第二話 名前
「女神に神界…ね」
男は呟きながら周りを見る。
何もない白い空間。
上下も分からず果てもないように見える。
自分の知識にない場所なのは確かなようだ。
「んで、その自称女神さんは俺に何か用なんですか?用がないなら帰りたいんですが」
神を名乗る得体の知れない存在を前に、多少言葉を選びながら男は言葉を吐いた。
恐れがない訳ではなかったが、畏まった言葉使いが苦手なのだ。
「自称って言われるのは心外だけど、まぁいいわ。ここは通過点であって、終着点ではないの。だからここから帰ることはできないわね」
眉を八の字にして困ったような顔つきでアクリミナは告げた。
「通過点…?」
男はアクリミナの言葉に訝しげに聞き返す。
「そう、あなた達を呼んだのは私じゃなくてクルセリアって世界の魔術師達ね。早い話が召喚魔法で呼び寄せられたのよ」
アクリミナの話によれば、クルセリアと呼ばれる世界の魔術師達が、大規模な召喚魔法を行使した結果、男が所属している高校の一クラス丸ごと地球から転移させられたらしい。
ここはクルセリアを管理する神達が住まう神界の一部らしい。
強制的に喚ばれた人間達に同情したアクリミナが、クルセリアで使える力を授ける為に用意した場所なのだとか。

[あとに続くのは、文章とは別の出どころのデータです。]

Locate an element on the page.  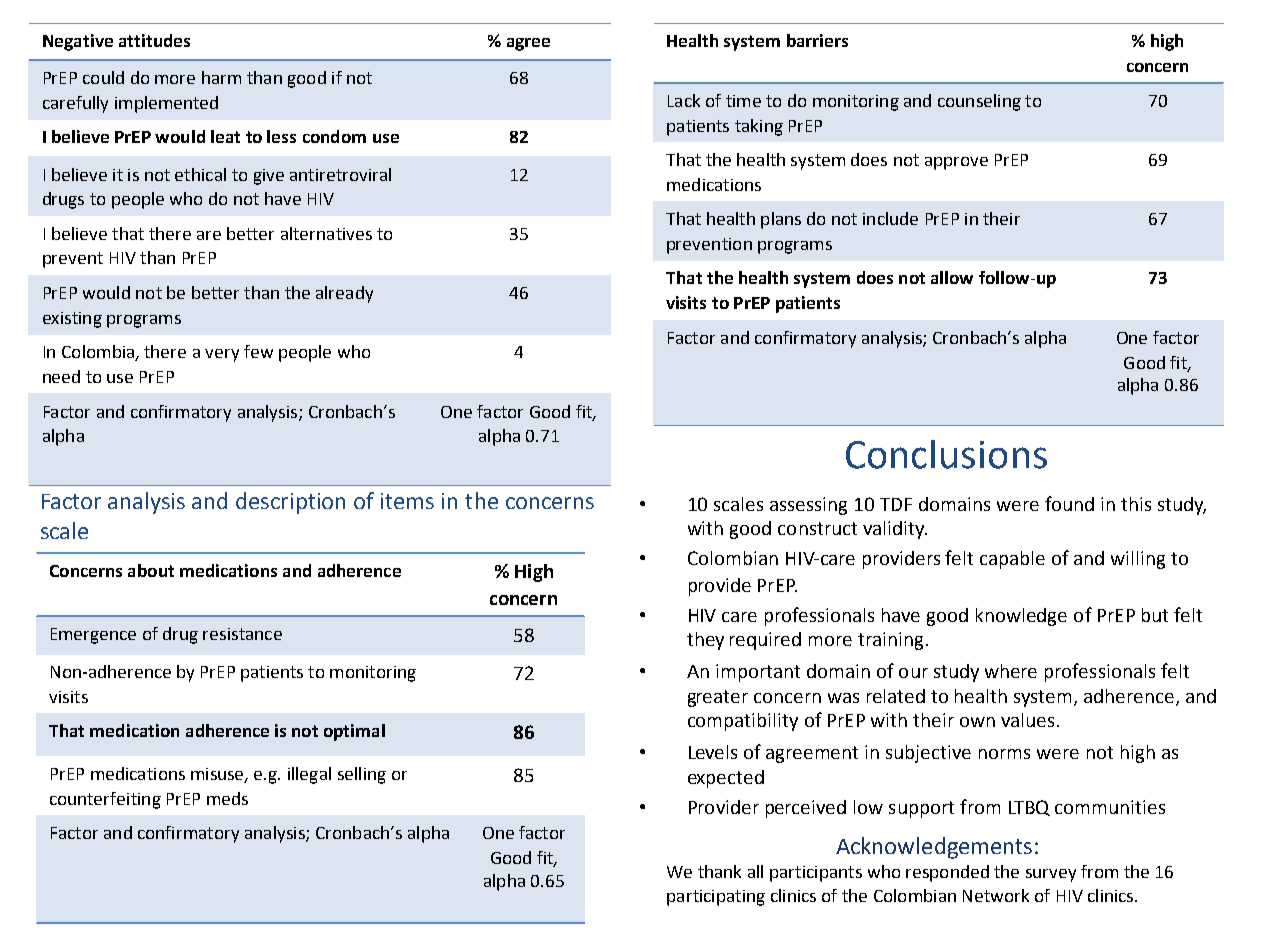
items is located at coordinates (407, 501).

一通り聞いた男はジト目になりながら自称女神を見ながら呟く。
「嘘くせぇ」
聞いた話はここ最近定番になったラノベの設定そのままだ。
しかし嘘くさいと思ったのは異世界や召喚と言った話ではない。
「女神さん、あんた面白がってるでしょ?」
男が嘘くさいと思ったのは自称女神が「同情して」と言った部分だった。
何故ならばぱっと見、眉を八の字にして顔を俯き加減にふるふると振る仕草はいかにも「私同情してます」と言いたげだが、座っている男からは薄っすらと弧を描いている口元が見えていたからだ。

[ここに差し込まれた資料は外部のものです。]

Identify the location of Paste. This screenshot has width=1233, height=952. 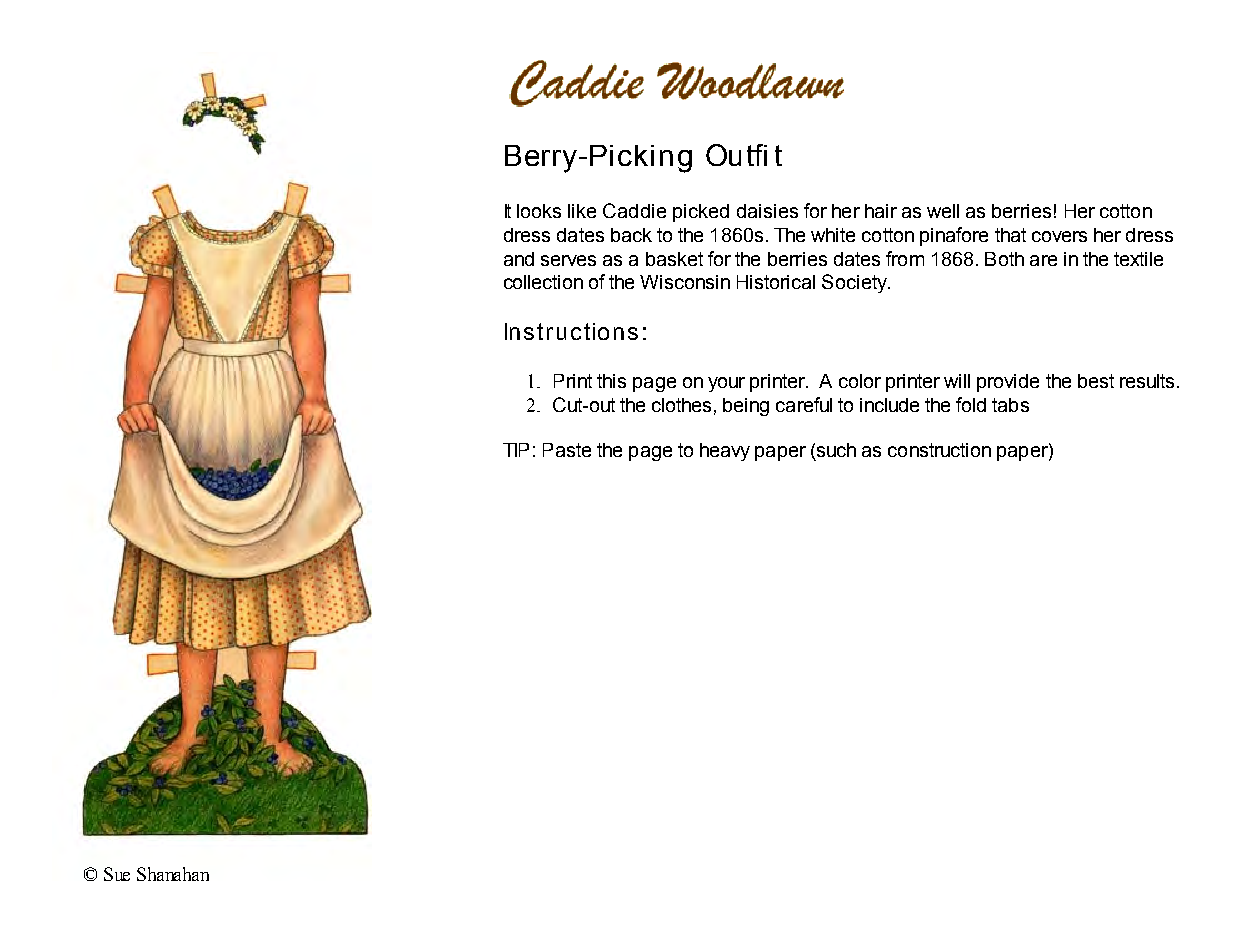
(567, 450).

イタズラ好きな男の姉が同じ仕草をよくしていたのも疑った要因だが。
疑心を抱いた男は言葉選びを辞め、ぶっきらぼうな言葉使いに戻っていた。
「同情もしているし面白がってもいる、が正しいかしら」
男を見ながらアクリミナはクスクスと笑いながら言うのだった。
「そう言えばまだあなたの名前も聞いていなかったわね。他の子達はまとめて説明したから名前なんて聞かなかったけれど、折角だから、ね」
アクリミナが前屈みになり、豊満な谷間を見せ付けながら聞いてくる。
「荒木…。荒木元だ…です」
胸元から視線を逸らし、辿々しく名乗る。
からかわれているのは分かるのだが、頬が赤くなるのはしょうがなかった。